Learning Disability Today
Supporting professionals working in learning disability and autism services

Unearthing talent

A woman with learning difficulties is wowing house-mates and staff at the residential service where she lives in Kent, with her previously unseen horticultural skills.

Twenty-five-year-old Alice Hoad never misses a chance to visit the newly-renovated vegetable patch of Rhyme House in Sittingbourne to inspect the fruit and vegetables she has planted herself, and water them or do some essential weeding.

Before this summer Alice – who has autism and exhibits echolalia (repetition of another person’s spoken words)  had no experience of gardening since childhood, but staff at Rhyme House correctly identified it as a new hobby that was likely to appeal to her.

The great outdoors

“We needed a strategy to reduce the amount of time Alice was spending at the computer screen, and her co-key worker was confident that gardening would appeal to her so long as we were careful how we familiarised her with it,” said service manager Becky De Rose.

“She was right and since Alice became engaged in growing her own plants, she hasn’t looked back.”

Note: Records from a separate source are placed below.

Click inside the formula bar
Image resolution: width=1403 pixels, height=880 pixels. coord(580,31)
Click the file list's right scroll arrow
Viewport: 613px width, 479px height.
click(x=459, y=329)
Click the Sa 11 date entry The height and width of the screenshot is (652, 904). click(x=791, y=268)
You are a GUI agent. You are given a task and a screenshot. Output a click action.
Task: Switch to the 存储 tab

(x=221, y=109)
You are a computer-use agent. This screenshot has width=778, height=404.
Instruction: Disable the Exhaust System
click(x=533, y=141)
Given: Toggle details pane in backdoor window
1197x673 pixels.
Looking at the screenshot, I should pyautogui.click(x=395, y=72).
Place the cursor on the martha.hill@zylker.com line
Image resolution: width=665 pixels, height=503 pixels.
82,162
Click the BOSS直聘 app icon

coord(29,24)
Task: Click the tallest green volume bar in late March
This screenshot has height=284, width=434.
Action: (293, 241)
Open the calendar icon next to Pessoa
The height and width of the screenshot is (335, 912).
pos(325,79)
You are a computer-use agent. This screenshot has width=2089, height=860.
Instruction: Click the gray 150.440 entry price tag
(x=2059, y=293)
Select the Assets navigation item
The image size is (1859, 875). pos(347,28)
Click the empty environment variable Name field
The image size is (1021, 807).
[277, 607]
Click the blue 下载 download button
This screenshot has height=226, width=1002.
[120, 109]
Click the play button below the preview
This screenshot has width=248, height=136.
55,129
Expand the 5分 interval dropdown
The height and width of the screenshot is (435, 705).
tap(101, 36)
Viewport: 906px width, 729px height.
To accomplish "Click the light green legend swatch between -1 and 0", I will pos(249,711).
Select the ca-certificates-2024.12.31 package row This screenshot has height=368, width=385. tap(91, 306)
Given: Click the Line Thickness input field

“She has grown tomatoes, cucumbers and beans from seed which have been used for our house meals, using grow-bags and her own plot in the garden.”

“All this even though conditions have been less than ideal this year, what with a slightly late start and then the very hot weather.”

“Despite that, Alice is getting so much pleasure from seeing her plants grow and spotting the veg as they appear and ripen.”

“Next year we’re planning to extend the beds, provide more new ones, and get started earlier in the season – our challenge then might be how to persuade Alice to come back indoors.”

In addition to gardening and computing, staff at Rhyme House – a service run by the Regard Group – also support Alice to attend regular swimming sessions and go shopping. She especially likes books, buying a new book from her local charity shop most days.

Regard Group is the UK’s third largest private care-provider, caring for more than 1,300 people, with a dedicated staff of over 2,600 people at 164 specialist residential services, supported living services, outreach support and day resource centres across the UK.

The group supports people with learning disabilities, mental health needs and acquired brain injuries nationwide and is a leading advocate for improving people’s life chances by developing their personal skills and broadening their horizons.